- _Text for analysis_

....

Brandon Douglas/CNET

Rentals were getting snatched up far and wide, but McClure found something for $550 more per month. To cover the deposit, first month's rent and moving costs, she had to take out a loan. Given McClure's federal disability income -- equal to about $13 per hour -- and mountains of medical and student debt between her and her partner, the higher rent and a new loan payment put an undue strain on their household budget. 

The average rent nationwide hit a record at 24% higher this past summer than it was two years ago. A recent report from the National Low Income Housing Coalition, or NLIHC, showed that a full-time, minimum-wage worker cannot afford a two-bedroom rental anywhere in the country and that every state in the US lacked an adequate supply of affordable housing. 

Housing is the biggest expenditure for families living paycheck to paycheck. 

"The rent eats first," said Nick Graetz, postdoctoral research associate at the Eviction Lab at Princeton University. Over the last few decades, wages haven't kept up with soaring rent growth, leading to an increase in cost-burdened renters across the country. In 2018, some 10.9 million households in the US were paying more than 50% of their incomes for rent. Higher rents make it harder for families to cover other essential needs, let alone save or invest. That impact is enduring, undermining financial stability for years to come. 

A variety of housing coalitions, nonprofits and grassroots groups are working on legislation and initiatives to address the national housing shortage, to bring down skyrocketing costs and to prioritize stable housing for marginalized communities. But more work needs to be done. 

"We're not investing in solutions at the scale that's needed," said Sarah Saadian, senior vice president of public policy and field organizing at the NLIHC. 

In the meantime, families are finding ways to make it work: buying homes together, relocating to cheaper areas, reaching out for financial assistance and working with legal advocates to get housing protections.

Read more: Military Families Are Facing Their Own Housing Crisis

Balancing housing costs with other necessities 

With the rent on McClure's new place now slated to increase another $100 per month, budgeting has become a belt-tightening challenge. In order to manage, the family started to cut outings like dinner dates and family movie nights. They also skip healthier groceries and reduce their heat and air conditioning use. 

The latest blow was a membership to a local rec center where the family could access movement classes and equipment, especially during the winter months. "We dropped it in early September," she said. McClure knew they could continue their evening walks but only until wintry weather set in.

Though there is some local income-based housing in the area, the need is so high that the waiting lists are years long -- a common problem for communities in need. 

After paying for housing, the majority of low-income renters, like the McClures, and many middle-income renters, have little or insufficient money left to cover other needs, such as food and health care, according to research by The Joint Center for Housing Studies of Harvard University. Material hardship is greater for Black and Latino households, families with children, and individuals on fixed incomes or out of the labor force. 

Risking eviction or homelessness

Rising housing costs have left more Americans at risk of eviction, homelessness or living in shelters nationwide, said Saadian. One study from the US Government Accountability Office found that average rent increases of $100 a month were associated with a 9% increase in homelessness in several areas.

....

- _Work to complete_
Extract the passage from the article on rising rents, starting at "Though there is" and ending at "communities in need.". The entries after this text are not needed.

....

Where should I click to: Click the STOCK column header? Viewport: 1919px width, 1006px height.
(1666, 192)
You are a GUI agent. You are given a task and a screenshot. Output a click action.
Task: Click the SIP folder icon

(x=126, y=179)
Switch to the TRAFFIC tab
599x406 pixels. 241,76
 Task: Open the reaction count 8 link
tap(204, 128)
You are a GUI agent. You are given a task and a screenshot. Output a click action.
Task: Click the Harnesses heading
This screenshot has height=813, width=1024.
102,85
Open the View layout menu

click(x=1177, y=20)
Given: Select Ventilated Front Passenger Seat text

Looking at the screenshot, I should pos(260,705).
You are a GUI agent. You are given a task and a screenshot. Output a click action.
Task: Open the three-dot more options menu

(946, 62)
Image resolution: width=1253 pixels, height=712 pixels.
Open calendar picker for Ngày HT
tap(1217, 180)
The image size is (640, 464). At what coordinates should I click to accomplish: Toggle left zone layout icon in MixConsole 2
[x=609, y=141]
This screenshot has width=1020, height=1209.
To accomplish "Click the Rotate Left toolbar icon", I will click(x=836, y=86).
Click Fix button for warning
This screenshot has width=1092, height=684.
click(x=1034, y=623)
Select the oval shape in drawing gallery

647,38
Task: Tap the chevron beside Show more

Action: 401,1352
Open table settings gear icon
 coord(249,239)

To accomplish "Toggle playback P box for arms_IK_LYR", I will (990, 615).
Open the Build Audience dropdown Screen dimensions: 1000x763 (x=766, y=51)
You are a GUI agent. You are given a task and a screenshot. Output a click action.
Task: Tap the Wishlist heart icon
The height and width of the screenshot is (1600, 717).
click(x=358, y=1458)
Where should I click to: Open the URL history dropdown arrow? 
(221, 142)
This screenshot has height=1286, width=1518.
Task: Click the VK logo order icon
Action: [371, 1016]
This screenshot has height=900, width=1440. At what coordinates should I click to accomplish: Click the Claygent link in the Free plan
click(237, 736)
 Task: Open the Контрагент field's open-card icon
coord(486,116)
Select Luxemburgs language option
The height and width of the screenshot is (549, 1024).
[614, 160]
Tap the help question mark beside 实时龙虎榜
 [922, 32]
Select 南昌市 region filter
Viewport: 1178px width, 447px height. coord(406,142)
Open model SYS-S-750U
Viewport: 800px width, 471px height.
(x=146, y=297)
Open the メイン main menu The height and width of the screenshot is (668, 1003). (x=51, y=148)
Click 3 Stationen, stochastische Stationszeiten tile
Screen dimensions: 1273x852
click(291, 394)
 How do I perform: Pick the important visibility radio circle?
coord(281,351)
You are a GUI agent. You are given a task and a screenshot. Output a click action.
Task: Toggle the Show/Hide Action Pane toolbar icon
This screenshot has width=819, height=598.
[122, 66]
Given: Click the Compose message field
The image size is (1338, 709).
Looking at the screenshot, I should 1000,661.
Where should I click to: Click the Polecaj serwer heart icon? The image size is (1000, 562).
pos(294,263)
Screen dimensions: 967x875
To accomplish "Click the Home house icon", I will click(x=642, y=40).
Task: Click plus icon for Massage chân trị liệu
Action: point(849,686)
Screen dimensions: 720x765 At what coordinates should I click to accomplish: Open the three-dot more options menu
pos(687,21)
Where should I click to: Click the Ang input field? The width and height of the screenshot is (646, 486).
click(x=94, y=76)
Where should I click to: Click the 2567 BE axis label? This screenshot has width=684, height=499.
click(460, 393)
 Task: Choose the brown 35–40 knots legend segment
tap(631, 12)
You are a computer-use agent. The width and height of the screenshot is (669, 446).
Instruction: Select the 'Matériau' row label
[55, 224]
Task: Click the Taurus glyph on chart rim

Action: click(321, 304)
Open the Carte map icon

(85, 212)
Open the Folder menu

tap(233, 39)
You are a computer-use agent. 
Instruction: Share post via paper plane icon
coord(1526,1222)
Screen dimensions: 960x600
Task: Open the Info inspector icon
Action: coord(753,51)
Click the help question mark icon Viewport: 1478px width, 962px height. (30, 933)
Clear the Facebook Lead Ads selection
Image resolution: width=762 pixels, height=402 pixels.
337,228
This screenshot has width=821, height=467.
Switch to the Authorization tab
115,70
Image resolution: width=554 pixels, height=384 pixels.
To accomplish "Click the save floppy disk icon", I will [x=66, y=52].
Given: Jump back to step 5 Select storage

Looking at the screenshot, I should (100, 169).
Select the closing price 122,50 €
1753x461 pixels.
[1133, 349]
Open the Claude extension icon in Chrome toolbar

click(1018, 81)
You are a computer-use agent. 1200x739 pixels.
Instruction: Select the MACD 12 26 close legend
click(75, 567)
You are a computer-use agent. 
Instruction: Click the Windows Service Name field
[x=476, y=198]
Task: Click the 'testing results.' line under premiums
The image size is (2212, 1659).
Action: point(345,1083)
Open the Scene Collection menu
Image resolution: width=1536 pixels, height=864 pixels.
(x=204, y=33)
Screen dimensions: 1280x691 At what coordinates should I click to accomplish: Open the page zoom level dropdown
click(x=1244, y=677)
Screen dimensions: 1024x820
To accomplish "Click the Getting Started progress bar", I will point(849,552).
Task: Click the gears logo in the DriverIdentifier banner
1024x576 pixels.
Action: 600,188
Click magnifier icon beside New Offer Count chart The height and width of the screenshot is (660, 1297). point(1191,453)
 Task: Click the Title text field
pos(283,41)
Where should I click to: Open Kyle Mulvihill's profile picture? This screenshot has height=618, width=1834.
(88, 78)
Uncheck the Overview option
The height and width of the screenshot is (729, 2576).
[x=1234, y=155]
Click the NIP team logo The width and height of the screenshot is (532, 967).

....

- _Problem solution_
Though there is some local income-based housing in the area, the need is so high that the waiting lists are years long -- a common problem for communities in need.